The cross product \(\vu \times \vv\) of vectors \(\vu = u_1\vi + u_2\vj + u_3\vk\) and \(\vv = v_1\vi + v_2\vj + v_3\vk\) in \(\R^3\) is the vector

\begin{equation} (u_2v_3-u_3v_2)\vi - (u_1v_3-u_3v_1)\vj + (u_1v_2-u_2v_1)\vk.\label{E_9_4_cross_def}\tag{1.4.1} \end{equation}

At first, this may look intimidating and difficult to remember. However, if we rewrite the expression in Equation (1.4.1) using determinants, important structure emerges. The determinant of a \(2\times2\) matrix is

\begin{equation*} \left| \begin{array}{cc} a \amp b \\ c \amp d \end{array} \right| =ad - bc. \end{equation*}

It follows that we can thus rewrite Equation (1.4.1) in the form

\begin{equation*} \vu\times\vv = \left| \begin{array}{cc} u_2 \amp u_3 \\ v_2 \amp v_3 \end{array} \right| \vi - \left| \begin{array}{cc} u_1 \amp u_3 \\ v_1 \amp v_3 \end{array} \right| \vj + \left| \begin{array}{cc} u_1 \amp u_2 \\ v_1 \amp v_2 \end{array} \right| \vk. \end{equation*}

For those familiar with the determinant of a \(3\times3\) matrix, we write the mnemonic as

\begin{equation*} \vu\times\vv = \left| \begin{array}{ccc} \vi \amp \vj \amp \vk \\ u_1 \amp u_2 \amp u_3 \\ v_1 \amp v_2 \amp v_3 \end{array} \right|. \end{equation*}
Activity 1.4.2.

Suppose \(\vu = \langle 0, 1, 3\rangle\) and \(\vv = \langle 2, -1, 0\rangle\text{.}\) Use the formula (1.4.1) for the following.

  1. Find the cross product \(\vu\times\vv\text{.}\)

  2. Evaluate the dot products \(\vu\cdot(\vu\times\vv)\) and \(\vv\cdot(\vu\times\vv)\text{.}\) What does this tell you about the geometric relationship among \(\vu\text{,}\) \(\vv\text{,}\) and \(\vu\times\vv\text{?}\)

  3. Find the cross product \(\vv\times \vi\text{.}\)

  4. Multiplication of real numbers is associative, which means, for instance, that \((2\cdot 5)\cdot 3 = 2\cdot(5\cdot 3)\text{.}\) Is it true that the cross product of vectors is associative?
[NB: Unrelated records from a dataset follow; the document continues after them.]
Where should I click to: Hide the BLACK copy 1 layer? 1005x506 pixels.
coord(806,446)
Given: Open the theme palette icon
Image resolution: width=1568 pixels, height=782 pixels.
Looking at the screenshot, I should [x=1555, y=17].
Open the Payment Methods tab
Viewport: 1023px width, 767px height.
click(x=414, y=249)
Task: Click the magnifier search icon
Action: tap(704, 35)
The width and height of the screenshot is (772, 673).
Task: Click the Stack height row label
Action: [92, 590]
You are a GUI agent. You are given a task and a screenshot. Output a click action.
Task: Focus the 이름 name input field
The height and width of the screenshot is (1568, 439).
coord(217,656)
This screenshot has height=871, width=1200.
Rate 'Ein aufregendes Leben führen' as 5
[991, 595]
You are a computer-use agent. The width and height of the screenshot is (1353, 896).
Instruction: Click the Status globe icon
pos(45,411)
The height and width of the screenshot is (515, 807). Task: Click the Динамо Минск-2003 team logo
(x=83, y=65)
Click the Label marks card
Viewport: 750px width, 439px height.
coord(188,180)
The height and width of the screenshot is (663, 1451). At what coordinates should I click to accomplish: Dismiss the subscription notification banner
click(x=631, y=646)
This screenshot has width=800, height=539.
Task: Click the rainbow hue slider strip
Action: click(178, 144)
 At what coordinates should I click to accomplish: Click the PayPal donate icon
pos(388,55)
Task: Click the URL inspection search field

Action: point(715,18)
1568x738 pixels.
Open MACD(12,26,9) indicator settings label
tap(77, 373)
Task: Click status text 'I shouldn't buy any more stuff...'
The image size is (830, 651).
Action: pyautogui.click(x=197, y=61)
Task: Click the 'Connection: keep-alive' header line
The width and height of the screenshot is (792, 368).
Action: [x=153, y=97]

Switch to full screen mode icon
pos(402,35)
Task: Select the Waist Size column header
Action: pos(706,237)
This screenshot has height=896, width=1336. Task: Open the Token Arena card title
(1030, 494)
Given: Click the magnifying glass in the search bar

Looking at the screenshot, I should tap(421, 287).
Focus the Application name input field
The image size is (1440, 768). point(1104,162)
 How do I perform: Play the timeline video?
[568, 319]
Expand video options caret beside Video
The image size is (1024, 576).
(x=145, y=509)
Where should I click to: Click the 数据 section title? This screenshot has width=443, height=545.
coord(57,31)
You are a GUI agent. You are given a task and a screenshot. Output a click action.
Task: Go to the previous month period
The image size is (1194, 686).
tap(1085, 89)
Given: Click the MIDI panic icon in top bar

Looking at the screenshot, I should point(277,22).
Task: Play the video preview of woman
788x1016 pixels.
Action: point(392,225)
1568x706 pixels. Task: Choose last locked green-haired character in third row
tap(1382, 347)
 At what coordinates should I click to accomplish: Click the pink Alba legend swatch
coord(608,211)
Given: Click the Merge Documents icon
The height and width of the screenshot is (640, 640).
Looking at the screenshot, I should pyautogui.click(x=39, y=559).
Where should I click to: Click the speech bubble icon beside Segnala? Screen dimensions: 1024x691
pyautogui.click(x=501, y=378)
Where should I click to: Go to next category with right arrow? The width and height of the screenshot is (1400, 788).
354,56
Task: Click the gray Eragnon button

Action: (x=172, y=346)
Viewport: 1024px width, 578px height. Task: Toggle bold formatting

For instance, is it true that \((\vu\times\vv)\times\vi = \vu\times(\vv\times\vi)\text{?}\)

  5. Find the cross product \(\vu\times\vu\text{.}\)

The cross product satisfies the following properties, some of which were illustrated in Preview Activity 1.4.1 and may be easily verified from the definition (1.4.1).

Properties of the cross product.

Let \(\vu\text{,}\) \(\vv\text{,}\) and \(\vw\) be vectors in \(\R^3\text{,}\) and let \(c\) be a scalar. Then

  1. \(\vu \times \vv = -(\vv \times \vu)\)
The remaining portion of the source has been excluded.